If during the traffic stop the DEA task force officer sees several kilogram sized bricks of cocaine in the back seat of the car, the agent will arrest the driver for federal drug trafficking. However, if it turns out that the speed limit where the driver was stopped was actually 45-mph and not 35-mph, then the driver’s attorney would likely file a motion to suppress evidence because the DEA task force agent had no legal reason to stop the driver as the driver was not speeding.
Under these facts, a federal judge would likely grant the motion to suppress, and the prosecutor would not be permitted to use any of the evidence that the officer obtained as a result of the unlawful stop of the vehicle. With no evidence of cocaine, the prosecutor would be forced to drop the case, or the federal judge would simply dismiss the case.
The facts of the Supreme Court Case Kansas v. Glover?

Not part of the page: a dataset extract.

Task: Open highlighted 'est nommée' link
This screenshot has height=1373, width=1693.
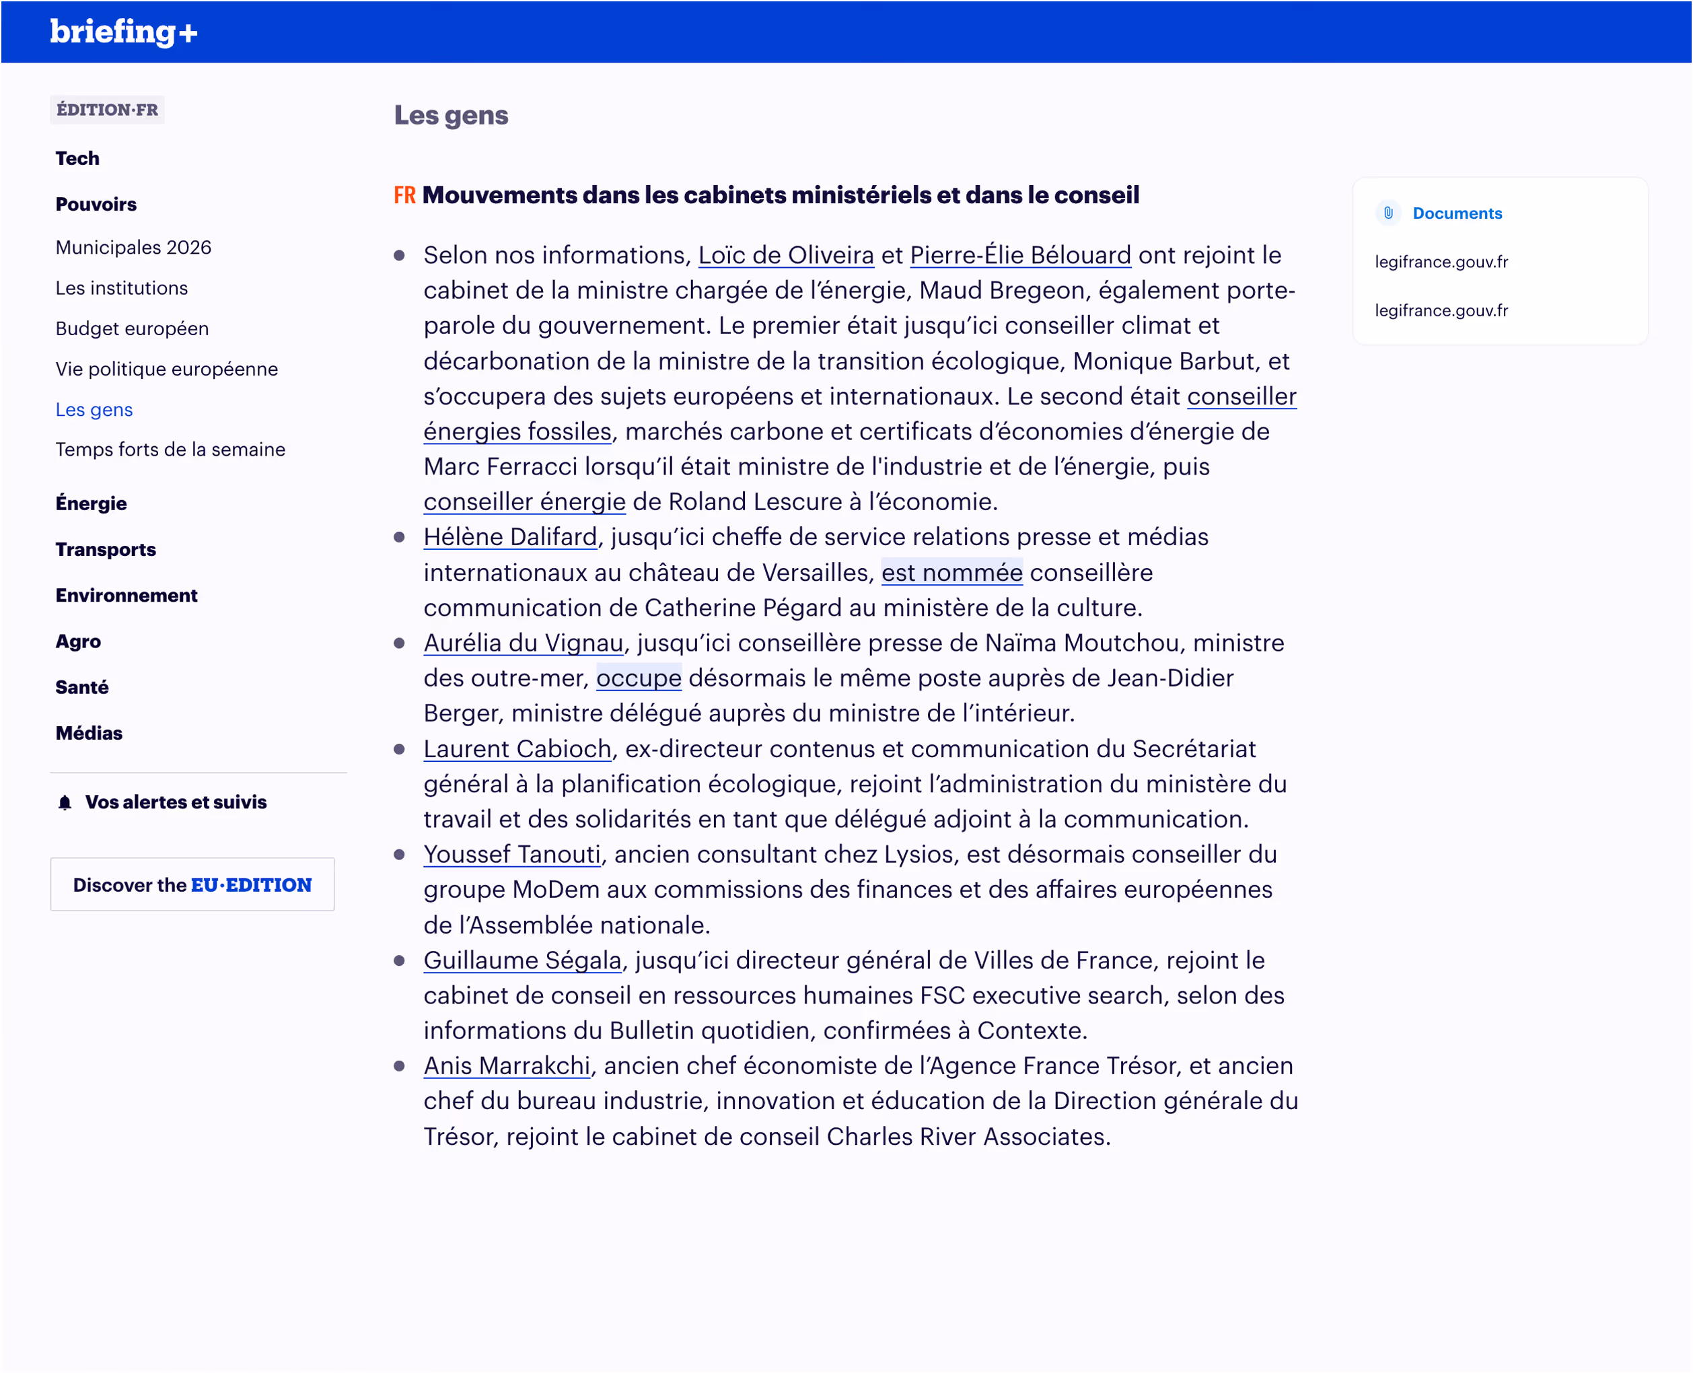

While on routine morning patrol around Lawrence, Kansas, a sheriff’s deputy saw a pickup truck and decided to run a check on the registration. The deputy had not witnessed any traffic violations.
The sheriff’s department database showed that the truck belonged to Mr. Charles Glover, and that Mr. Glover’s license had been revoked. The deputy did not see who was driving but he assumed it was the registered owner – Mr. Glover. When the deputy stopped the truck, he discovered that Mr. Glover was in fact driving. The State of Kansas eventually charged Mr. Glover with driving on a suspended license.
Mr. Glover’s attorney filed a motion to suppress all the evidence arising out of the traffic stop on the ground that the traffic stop violated the U.S. Constitution’s Fourth Amendment’s prohibition against unreasonable seizures because the deputy lacked reasonable suspicion that a crime had been committed. The trial judge agreed with Mr. Glover’s attorney and granted the motion, but the prosecutor appealed, and the case eventually made its way up to the United States Supreme Court.
What did the U.S. Supreme Court Decide in Kansas v. Glover?
The U.S. Supreme Court reviewed Mr. Glover’s case, and rule against him. The Supreme Court held that judges must allow officers to make “commonsense judgments and inferences about human behavior.”
Specifically, the Supreme Court held that when a police officer runs a vehicle’s license plate and learns that the registered owner’s driver’s license has been suspended, and the officer does not have any information that contradicts the logical conclusion that the owner of a vehicle is most likely the person driving the vehicle, that the officer may perform a traffic stop of the vehicle to investigate who is driving.
Kansas v. Glover’s Impact on Search and Seizure in Tampa Federal Criminal Cases
Federal district court judges in Tampa follow the Supreme Court’s interpretation of the Fourth Amendment.
Therefore, if a Tampa federal law enforcement officer runs a vehicle’s license plate and learns that the registered owner’s driver’s license has been suspended, the officer may perform a traffic stop of the vehicle to investigate who is driving. However, as explained by the U.S. Supreme Court in Mr. Glover’s case, the officer must not have had any information contradicting the logical conclusion that the owner of the vehicle was the person driving the car. For example, if the officer was sitting at a red light and looked over and saw a 20-year-old woman driving a vehicle, but then the officer learned that vehicle was owned by a 70-year-old man that had a suspended driver’s license, the officer would not be justified in stopping the vehicle based upon the 70-year old’s suspended license.